1. 数据读取与处理(Data loading and processing)

In [None]:
# esp数据读取
# ESP data loading
df_test = pd.read_pickle(
    config["espData"]["encoded_path"] + "df_test_with_ESM1b_ts.pkl"
)
df_test = df_test.loc[df_test["ESM1b"] != ""]
df_test.reset_index(inplace=True, drop=True)

df_train = pd.read_pickle(
    config["espData"]["encoded_path"] + "df_train_with_ESM1b_ts.pkl"
)
df_train = df_train.loc[df_train["ESM1b"] != ""]
df_train.reset_index(inplace=True, drop=True)

  result = libops.scalar_compare(x.ravel(), y, op)
  result = libops.scalar_compare(x.ravel(), y, op)


In [None]:
# 特征提取函数
# Feature extraction function


def create_input_and_output_data(df):
    X = ()
    y = ()
    ids = []
    for ind in df.index:
        emb = df["ESM1b"][ind]
        ecfp = np.array(list(df["ECFP"][ind])).astype(int)
        ids.append(ind)
        X = X + (np.concatenate([ecfp, emb]),)
        y = y + (df["Binding"][ind],)

    return (X, y, ids)


# 载入esp数据
# Load ESP data
train_X, train_y, _ = create_input_and_output_data(df=df_train)
test_X, test_y, _ = create_input_and_output_data(df=df_test)

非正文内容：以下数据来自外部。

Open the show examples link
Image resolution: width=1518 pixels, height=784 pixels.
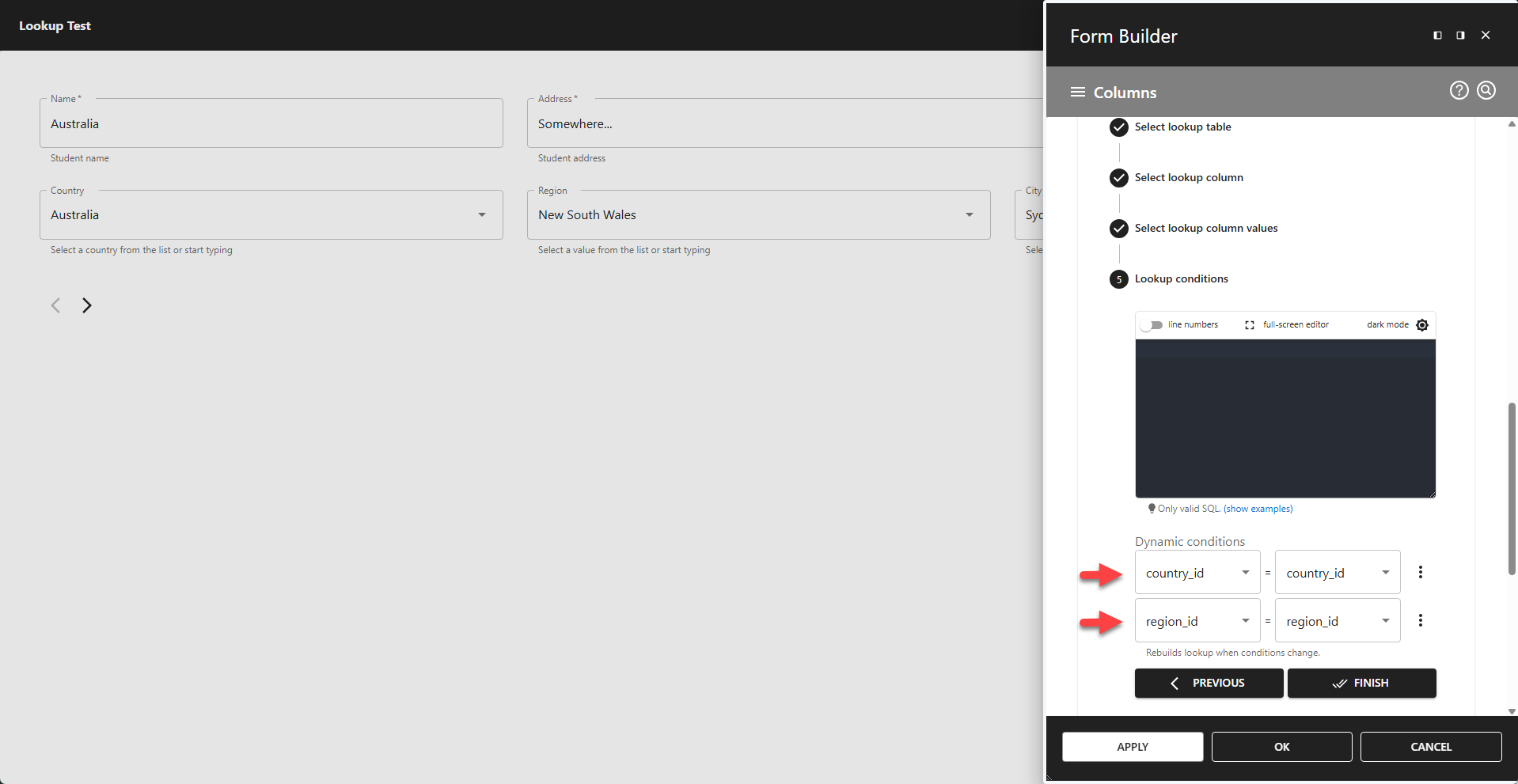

feature_names = ["ECFP_" + str(i) for i in range(1024)]
feature_names = feature_names + ["ESM1b_" + str(i) for i in range(1280)]

In [None]:
# 读取Seq-P450数据
# Seq-P450 data loading
p450plant0 = pd.read_pickle(config["SeqP450Data"]["encoded_path"] + "p450plant0.pkl")
p450plant1 = pd.read_pickle(config["SeqP450Data"]["encoded_path"] + "p450plant1.pkl")
p450plant2 = pd.read_pickle(config["SeqP450Data"]["encoded_path"] + "p450plant2.pkl")
p450plant3 = pd.read_pickle(config["SeqP450Data"]["encoded_path"] + "p450plant3.pkl")
p450plant4 = pd.read_pickle(config["SeqP450Data"]["encoded_path"] + "p450plant4.pkl")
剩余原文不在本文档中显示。